*** DATA EXTRACT Section Begins ***

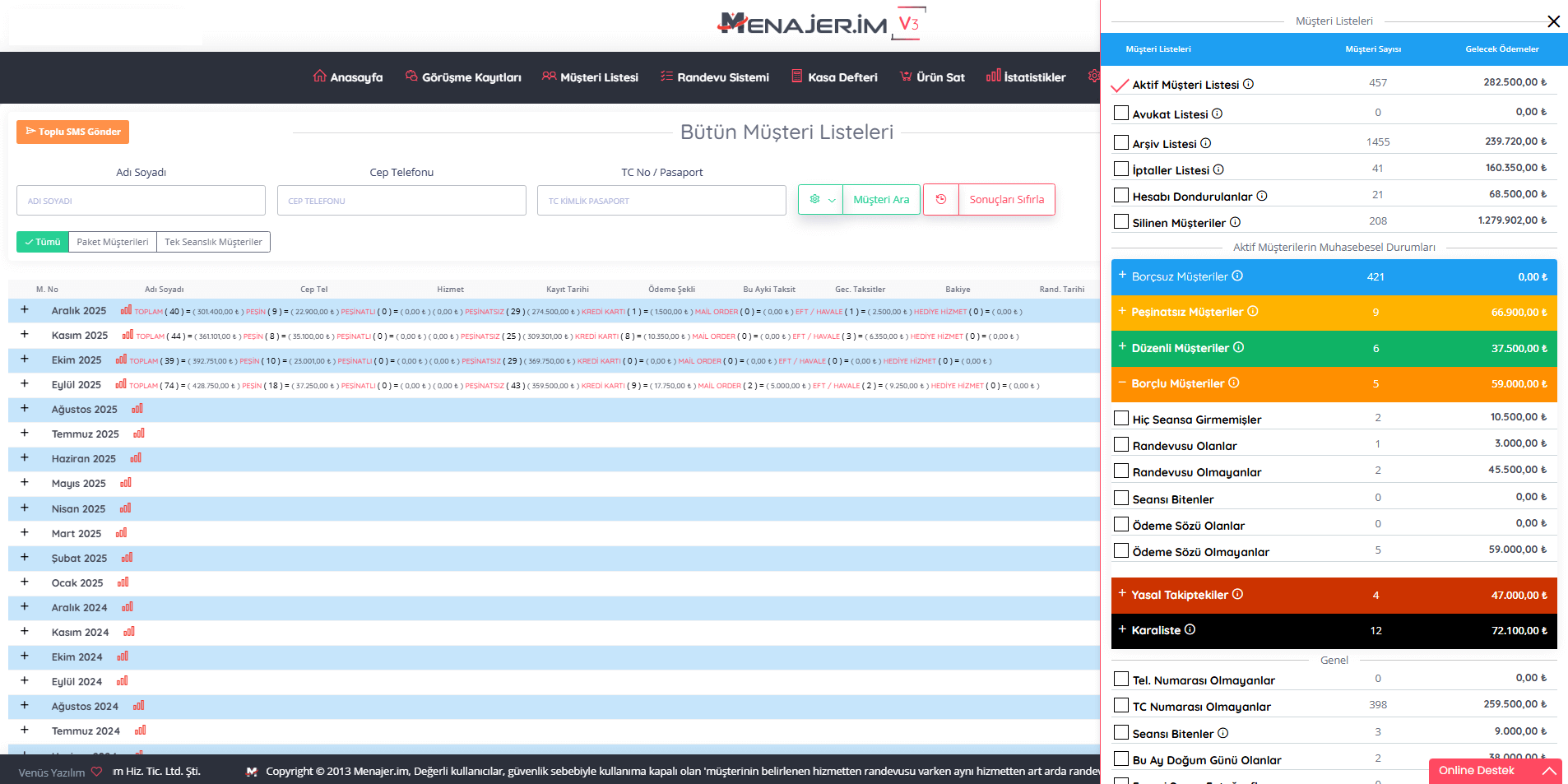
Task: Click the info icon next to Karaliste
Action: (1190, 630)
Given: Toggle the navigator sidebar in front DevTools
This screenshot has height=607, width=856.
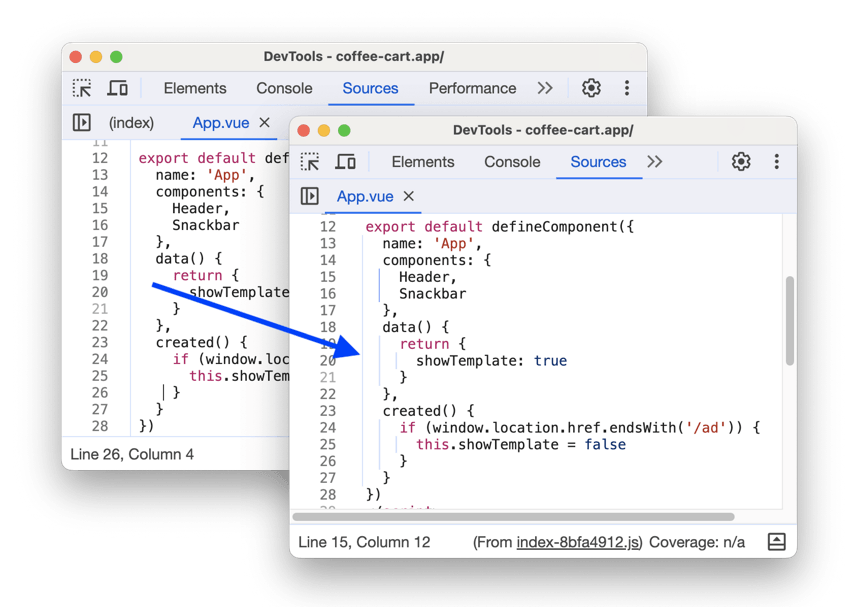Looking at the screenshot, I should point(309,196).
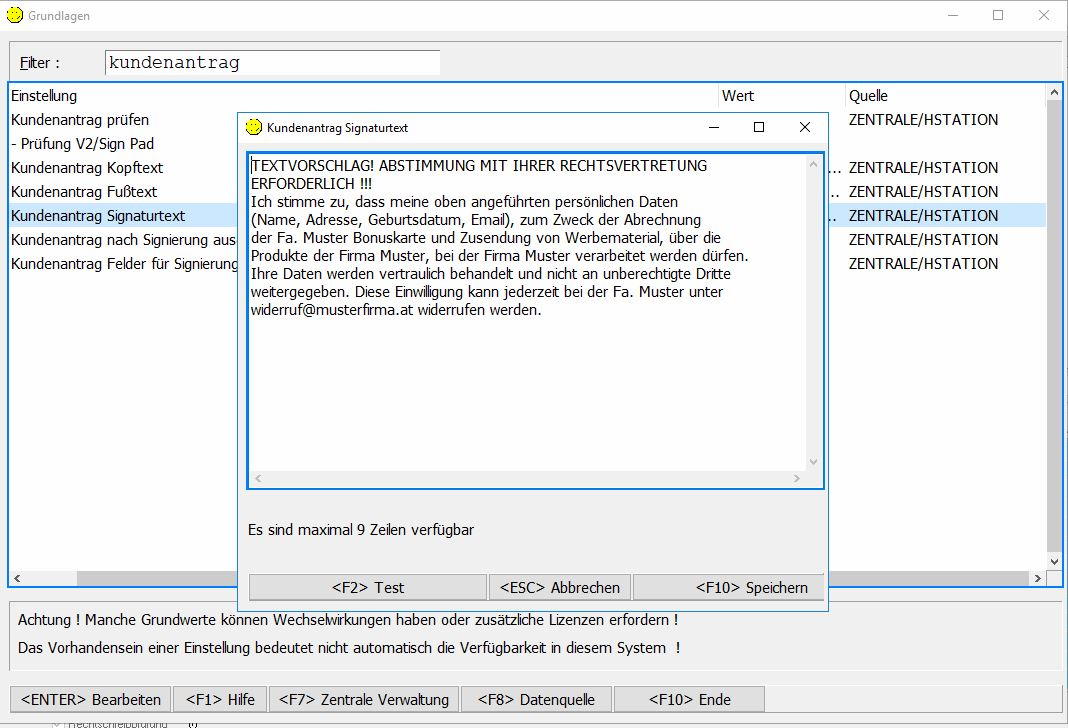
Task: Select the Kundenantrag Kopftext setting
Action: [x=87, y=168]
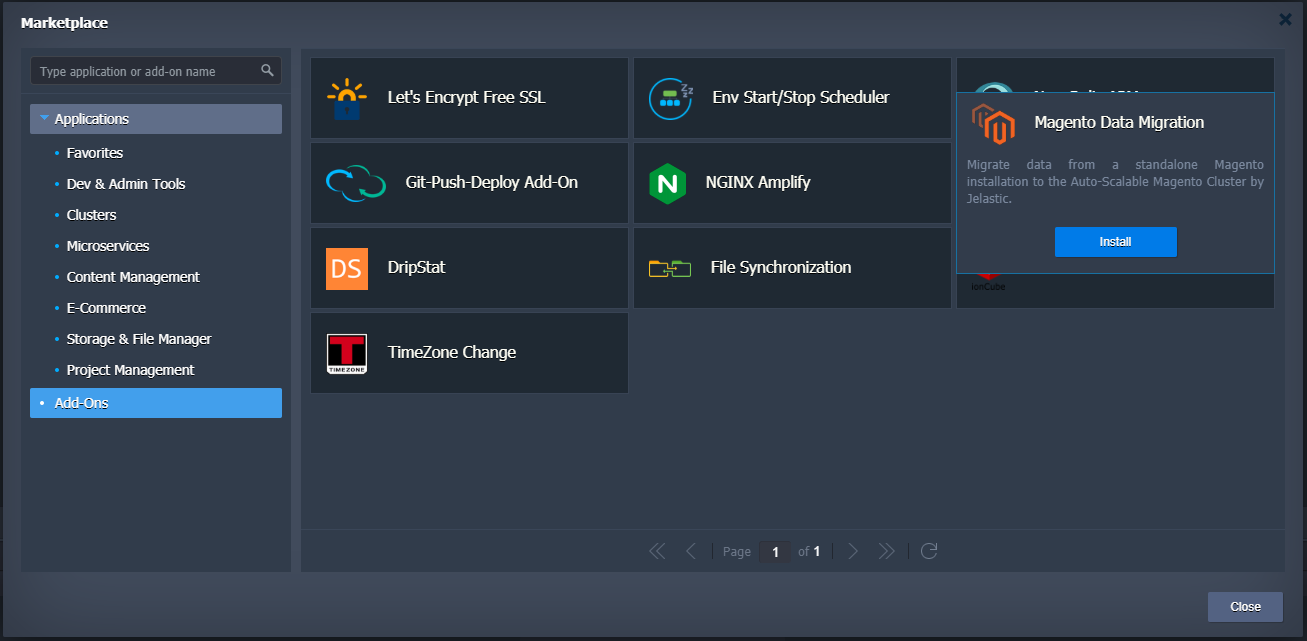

*** DATA EXTRACT Section Ends ***

* _WHAT YOU SHOULD DO_:
Extract exactly the lines above from the line containing "Given: Toggle the" through the last one, both ends included, but not the pictures.

* _ANSWER TO THIS EXERCISE_:
Given: Toggle the navigator sidebar in front DevTools
This screenshot has height=607, width=856.
Looking at the screenshot, I should point(309,196).
Task: Select the Kundenantrag Kopftext setting
Action: [x=87, y=168]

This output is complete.